**LISTED RECORDS:**
________________

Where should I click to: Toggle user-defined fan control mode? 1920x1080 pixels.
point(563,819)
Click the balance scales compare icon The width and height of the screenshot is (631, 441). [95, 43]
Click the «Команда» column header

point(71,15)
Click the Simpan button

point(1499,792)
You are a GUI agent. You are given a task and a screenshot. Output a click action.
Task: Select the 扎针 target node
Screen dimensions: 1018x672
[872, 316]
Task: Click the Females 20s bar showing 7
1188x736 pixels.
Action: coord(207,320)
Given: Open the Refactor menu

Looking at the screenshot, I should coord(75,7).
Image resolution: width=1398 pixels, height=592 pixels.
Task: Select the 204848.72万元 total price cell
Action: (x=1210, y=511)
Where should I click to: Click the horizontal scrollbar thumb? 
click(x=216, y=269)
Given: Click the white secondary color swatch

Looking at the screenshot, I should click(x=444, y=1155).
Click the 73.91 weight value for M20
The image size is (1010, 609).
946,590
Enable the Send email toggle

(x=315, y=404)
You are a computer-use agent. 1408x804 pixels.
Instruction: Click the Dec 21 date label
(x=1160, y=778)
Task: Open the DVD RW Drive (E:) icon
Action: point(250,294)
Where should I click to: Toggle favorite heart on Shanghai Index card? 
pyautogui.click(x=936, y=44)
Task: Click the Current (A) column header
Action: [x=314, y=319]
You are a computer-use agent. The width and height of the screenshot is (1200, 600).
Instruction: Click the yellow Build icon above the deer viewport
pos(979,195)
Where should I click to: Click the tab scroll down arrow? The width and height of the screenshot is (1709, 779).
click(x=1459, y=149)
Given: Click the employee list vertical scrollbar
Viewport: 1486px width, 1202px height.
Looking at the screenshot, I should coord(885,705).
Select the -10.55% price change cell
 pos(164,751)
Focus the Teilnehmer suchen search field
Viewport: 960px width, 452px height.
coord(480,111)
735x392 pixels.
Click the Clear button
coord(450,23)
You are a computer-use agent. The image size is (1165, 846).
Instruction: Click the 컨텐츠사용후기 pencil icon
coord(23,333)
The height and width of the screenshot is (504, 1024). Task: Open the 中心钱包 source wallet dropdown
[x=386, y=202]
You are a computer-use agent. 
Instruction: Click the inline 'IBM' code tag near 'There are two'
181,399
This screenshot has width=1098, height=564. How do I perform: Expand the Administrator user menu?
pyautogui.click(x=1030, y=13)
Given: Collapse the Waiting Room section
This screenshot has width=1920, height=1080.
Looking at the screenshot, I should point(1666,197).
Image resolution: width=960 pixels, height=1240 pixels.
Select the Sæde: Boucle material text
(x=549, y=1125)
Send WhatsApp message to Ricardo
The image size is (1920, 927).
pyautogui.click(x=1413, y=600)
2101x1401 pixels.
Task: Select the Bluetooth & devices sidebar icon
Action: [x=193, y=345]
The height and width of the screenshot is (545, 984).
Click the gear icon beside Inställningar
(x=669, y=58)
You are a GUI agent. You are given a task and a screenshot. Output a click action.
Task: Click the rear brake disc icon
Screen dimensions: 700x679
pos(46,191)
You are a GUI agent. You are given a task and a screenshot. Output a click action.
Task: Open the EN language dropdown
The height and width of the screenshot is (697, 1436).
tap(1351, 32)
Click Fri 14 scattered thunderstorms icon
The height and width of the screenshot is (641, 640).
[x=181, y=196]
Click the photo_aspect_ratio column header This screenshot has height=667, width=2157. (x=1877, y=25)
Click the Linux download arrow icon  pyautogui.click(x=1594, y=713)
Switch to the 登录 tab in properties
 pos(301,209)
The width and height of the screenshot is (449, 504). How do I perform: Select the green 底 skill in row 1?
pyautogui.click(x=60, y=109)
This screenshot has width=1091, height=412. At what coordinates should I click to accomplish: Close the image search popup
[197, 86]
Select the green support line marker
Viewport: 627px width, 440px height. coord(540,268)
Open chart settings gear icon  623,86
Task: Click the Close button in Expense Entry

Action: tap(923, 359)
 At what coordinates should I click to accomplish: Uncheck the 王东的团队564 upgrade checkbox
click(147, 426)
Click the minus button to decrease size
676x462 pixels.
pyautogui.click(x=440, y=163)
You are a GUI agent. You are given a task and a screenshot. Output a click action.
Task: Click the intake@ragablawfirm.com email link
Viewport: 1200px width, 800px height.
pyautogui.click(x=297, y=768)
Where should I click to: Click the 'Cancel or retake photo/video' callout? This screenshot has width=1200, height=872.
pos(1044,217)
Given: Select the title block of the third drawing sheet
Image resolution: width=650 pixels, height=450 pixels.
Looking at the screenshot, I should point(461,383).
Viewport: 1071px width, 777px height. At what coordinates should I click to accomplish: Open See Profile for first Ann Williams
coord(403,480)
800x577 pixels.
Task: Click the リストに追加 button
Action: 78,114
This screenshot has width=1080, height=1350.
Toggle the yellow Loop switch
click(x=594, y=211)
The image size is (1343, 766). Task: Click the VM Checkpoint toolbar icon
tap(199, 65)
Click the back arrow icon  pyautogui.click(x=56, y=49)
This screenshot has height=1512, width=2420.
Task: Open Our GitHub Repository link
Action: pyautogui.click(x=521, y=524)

________________

**GIVEN EXERCISE:** Convert every line of the records above into a JSON list of strings, one string per line, and leave out the blank lines.

**RESULT FOR THIS TASK:**
[
  "Where should I click to: Toggle user-defined fan control mode? 1920x1080 pixels.",
  "point(563,819)",
  "Click the balance scales compare icon The width and height of the screenshot is (631, 441). [95, 43]",
  "Click the «Команда» column header",
  "point(71,15)",
  "Click the Simpan button",
  "point(1499,792)",
  "You are a GUI agent. You are given a task and a screenshot. Output a click action.",
  "Task: Select the 扎针 target node",
  "Screen dimensions: 1018x672",
  "[872, 316]",
  "Task: Click the Females 20s bar showing 7",
  "1188x736 pixels.",
  "Action: coord(207,320)",
  "Given: Open the Refactor menu",
  "Looking at the screenshot, I should coord(75,7).",
  "Image resolution: width=1398 pixels, height=592 pixels.",
  "Task: Select the 204848.72万元 total price cell",
  "Action: (x=1210, y=511)",
  "Where should I click to: Click the horizontal scrollbar thumb? ",
  "click(x=216, y=269)",
  "Given: Click the white secondary color swatch",
  "Looking at the screenshot, I should click(x=444, y=1155).",
  "Click the 73.91 weight value for M20",
  "The image size is (1010, 609).",
  "946,590",
  "Enable the Send email toggle",
  "(x=315, y=404)",
  "You are a computer-use agent. 1408x804 pixels.",
  "Instruction: Click the Dec 21 date label",
  "(x=1160, y=778)",
  "Task: Open the DVD RW Drive (E:) icon",
  "Action: point(250,294)",
  "Where should I click to: Toggle favorite heart on Shanghai Index card? ",
  "pyautogui.click(x=936, y=44)",
  "Task: Click the Current (A) column header",
  "Action: [x=314, y=319]",
  "You are a computer-use agent. The width and height of the screenshot is (1200, 600).",
  "Instruction: Click the yellow Build icon above the deer viewport",
  "pos(979,195)",
  "Where should I click to: Click the tab scroll down arrow? The width and height of the screenshot is (1709, 779).",
  "click(x=1459, y=149)",
  "Given: Click the employee list vertical scrollbar",
  "Viewport: 1486px width, 1202px height.",
  "Looking at the screenshot, I should coord(885,705).",
  "Select the -10.55% price change cell",
  " pos(164,751)",
  "Focus the Teilnehmer suchen search field",
  "Viewport: 960px width, 452px height.",
  "coord(480,111)",
  "735x392 pixels.",
  "Click the Clear button",
  "coord(450,23)",
  "You are a computer-use agent. The image size is (1165, 846).",
  "Instruction: Click the 컨텐츠사용후기 pencil icon",
  "coord(23,333)",
  "The height and width of the screenshot is (504, 1024). Task: Open the 中心钱包 source wallet dropdown",
  "[x=386, y=202]",
  "You are a computer-use agent. ",
  "Instruction: Click the inline 'IBM' code tag near 'There are two'",
  "181,399",
  "This screenshot has width=1098, height=564. How do I perform: Expand the Administrator user menu?",
  "pyautogui.click(x=1030, y=13)",
  "Given: Collapse the Waiting Room section",
  "This screenshot has width=1920, height=1080.",
  "Looking at the screenshot, I should point(1666,197).",
  "Image resolution: width=960 pixels, height=1240 pixels.",
  "Select the Sæde: Boucle material text",
  "(x=549, y=1125)",
  "Send WhatsApp message to Ricardo",
  "The image size is (1920, 927).",
  "pyautogui.click(x=1413, y=600)",
  "2101x1401 pixels.",
  "Task: Select the Bluetooth & devices sidebar icon",
  "Action: [x=193, y=345]",
  "The height and width of the screenshot is (545, 984).",
  "Click the gear icon beside Inställningar",
  "(x=669, y=58)",
  "You are a GUI agent. You are given a task and a screenshot. Output a click action.",
  "Task: Click the rear brake disc icon",
  "Screen dimensions: 700x679",
  "pos(46,191)",
  "You are a GUI agent. You are given a task and a screenshot. Output a click action.",
  "Task: Open the EN language dropdown",
  "The height and width of the screenshot is (697, 1436).",
  "tap(1351, 32)",
  "Click Fri 14 scattered thunderstorms icon",
  "The height and width of the screenshot is (641, 640).",
  "[x=181, y=196]",
  "Click the photo_aspect_ratio column header This screenshot has height=667, width=2157. (x=1877, y=25)",
  "Click the Linux download arrow icon  pyautogui.click(x=1594, y=713)",
  "Switch to the 登录 tab in properties",
  " pos(301,209)",
  "The width and height of the screenshot is (449, 504). How do I perform: Select the green 底 skill in row 1?",
  "pyautogui.click(x=60, y=109)",
  "This screenshot has width=1091, height=412. At what coordinates should I click to accomplish: Close the image search popup",
  "[197, 86]",
  "Select the green support line marker",
  "Viewport: 627px width, 440px height. coord(540,268)",
  "Open chart settings gear icon  623,86",
  "Task: Click the Close button in Expense Entry",
  "Action: tap(923, 359)",
  " At what coordinates should I click to accomplish: Uncheck the 王东的团队564 upgrade checkbox",
  "click(147, 426)",
  "Click the minus button to decrease size",
  "676x462 pixels.",
  "pyautogui.click(x=440, y=163)",
  "You are a GUI agent. You are given a task and a screenshot. Output a click action.",
  "Task: Click the intake@ragablawfirm.com email link",
  "Viewport: 1200px width, 800px height.",
  "pyautogui.click(x=297, y=768)",
  "Where should I click to: Click the 'Cancel or retake photo/video' callout? This screenshot has width=1200, height=872.",
  "pos(1044,217)",
  "Given: Select the title block of the third drawing sheet",
  "Image resolution: width=650 pixels, height=450 pixels.",
  "Looking at the screenshot, I should point(461,383).",
  "Viewport: 1071px width, 777px height. At what coordinates should I click to accomplish: Open See Profile for first Ann Williams",
  "coord(403,480)",
  "800x577 pixels.",
  "Task: Click the リストに追加 button",
  "Action: 78,114",
  "This screenshot has width=1080, height=1350.",
  "Toggle the yellow Loop switch",
  "click(x=594, y=211)",
  "The image size is (1343, 766). Task: Click the VM Checkpoint toolbar icon",
  "tap(199, 65)",
  "Click the back arrow icon  pyautogui.click(x=56, y=49)",
  "This screenshot has height=1512, width=2420.",
  "Task: Open Our GitHub Repository link",
  "Action: pyautogui.click(x=521, y=524)"
]